* Отрывок текста *
--- --- ---

Умирает на белом экране
для чего-то рожденный на свет
террорист с револьвером в кармане,
милый мальчик, волчонок, поэт.
О, как жаль, что она остается,
две слезинки бегут по щекам…
Вот и кончено. Что остается?..
Остается платить по счетам.
Я ведь тоже любил неуютность,
я о подвигах тоже мечтал!
Слава… странствия… Родина… юность…
Как легко, как высоко витал!
Умирает убийца на свалке,
только я никому не судья,
просто жалко – и девушку жалко,
и его, и тебя, и себя.
Гибель героя в трепещущих на ветру белых простынях, пропитанных молодой кровью, тогда потрясла меня. Но сейчас я понимаю, что не менее героической, а может быть, и более величественной и поучительной для Польши была в фильме жертвенная смерть от руки юноши-террориста седого партийного человека, может быть, более нужного Польше патриота, нежели Мацек. Как бы сам Анджей Вайда ни пересматривал в угоду новому времени взгляды и как бы ни отказывался от пафоса своей молодости. Нередко наши убеждения на закате жизни оказываются недостойными высот, на которых мы дышали горним воздухом в иные бескорыстные времена.
…А во Львове я сначала жил в казармах Стрыйского парка, ходил по утрам в армейской форме в окружную газету «Ленинское знамя» по аллеям, усыпанным грудами красных и желтых кленовых листьев, разгребая эту шуршащую реку кирзовыми сапогами, но вскоре, подзаработав денег в местных газетах, переехал в знаменитый отель Жоржа, из которого каждый день любовался на памятник Мицкевичу, стоявший посреди площади на гранитной колонне.
Мицкевич для меня в то время, как и Пушкин, был символом прекраснодушного поэтического вольнолюбия, и я даже стихотворенье о нем и о Львове сочинил:
Город средневековых мистерий,
семь печатей лежат на тебе,
эмигрант и бродяга Мицкевич
не желает сдаваться судьбе.
Сытый ангел парит и хлопочет,
хочет лиру поэту вручить,
но блаженный Мицкевич не хочет,
не желает тревогу лечить.
Сочиняя это стихотворенье, я, конечно, тайно подразумевал, что поэты всегда выше власти, всегда противостоят ей, всегда понимают друг друга в сопротивлении тирании. Какой тирании? Царской? Советской? Русской? Но тут я уже чувствовал – погружаюсь в зыбкую почву поэтических фантазий, а это небезопасно.
Реальная же история, как показало время, была совсем другой. Школярское прочтение Пушкина в молодые университетские годы у нас, как правило, заканчивалось хрестоматийными строками о Мицкевиче:
…Он между нами жил
Средь племени ему чужого; злобы
В душе своей к нам не питал, и мы
Его любили. Мирный, благосклонный,
Он посещал беседы наши. С ним
Делились мы и чистыми мечтами
И песнями (он вдохновен был свыше
И свысока взирал на жизнь). Нередко
Он говорил о временах грядущих,
Когда народы, распри позабыв,
В великую семью соединятся.

--- --- ---

* Данные *

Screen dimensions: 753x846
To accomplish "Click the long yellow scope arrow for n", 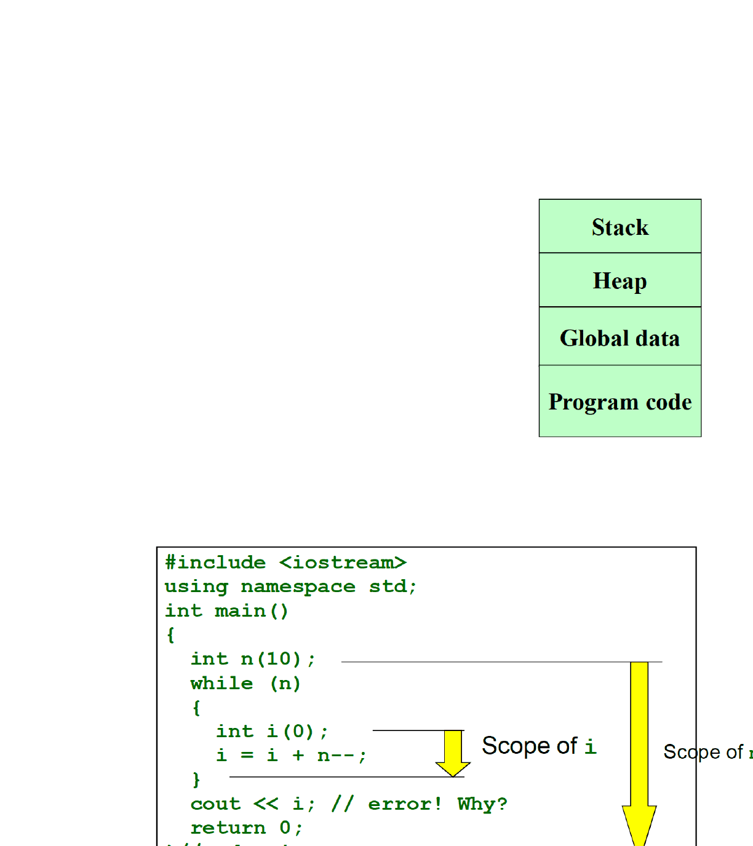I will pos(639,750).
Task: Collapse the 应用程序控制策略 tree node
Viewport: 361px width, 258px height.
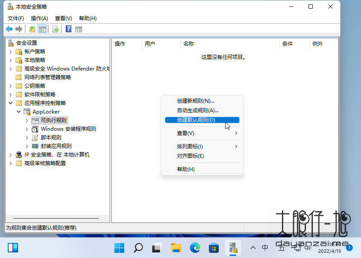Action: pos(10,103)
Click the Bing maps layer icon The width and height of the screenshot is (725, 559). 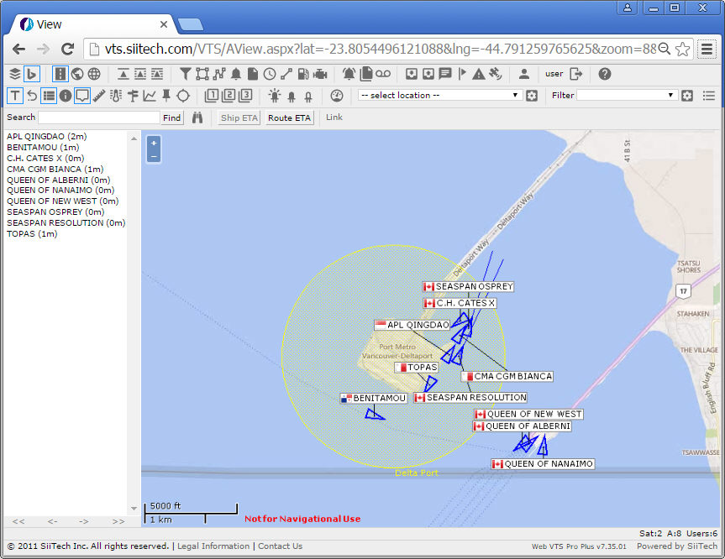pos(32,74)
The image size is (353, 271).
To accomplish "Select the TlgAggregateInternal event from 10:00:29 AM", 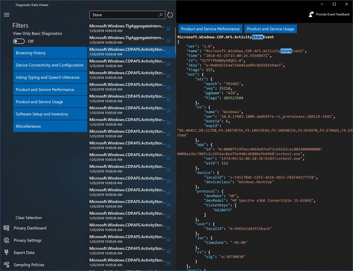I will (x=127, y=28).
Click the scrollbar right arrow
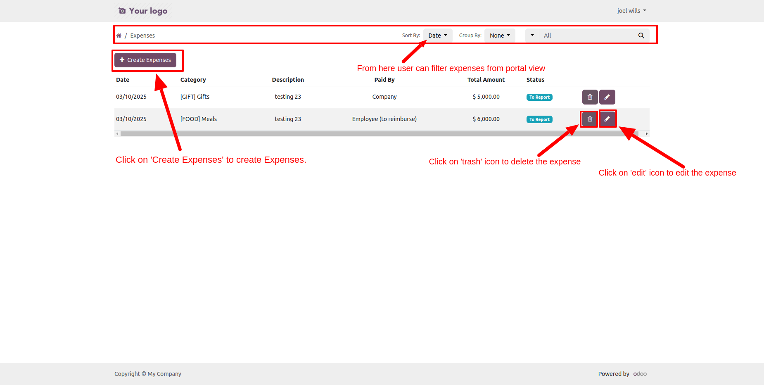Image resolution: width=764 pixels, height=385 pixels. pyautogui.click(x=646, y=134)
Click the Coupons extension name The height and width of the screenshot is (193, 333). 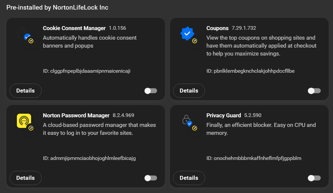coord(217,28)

--- --- ---

В первом стихотворении отрывка есть строки, начинающиеся словами «просто жалко». Перечислите всех, кого в них жалко. Записи никак не связаны с отрывком.

* Решение *
Девушку, его, тебя и себя.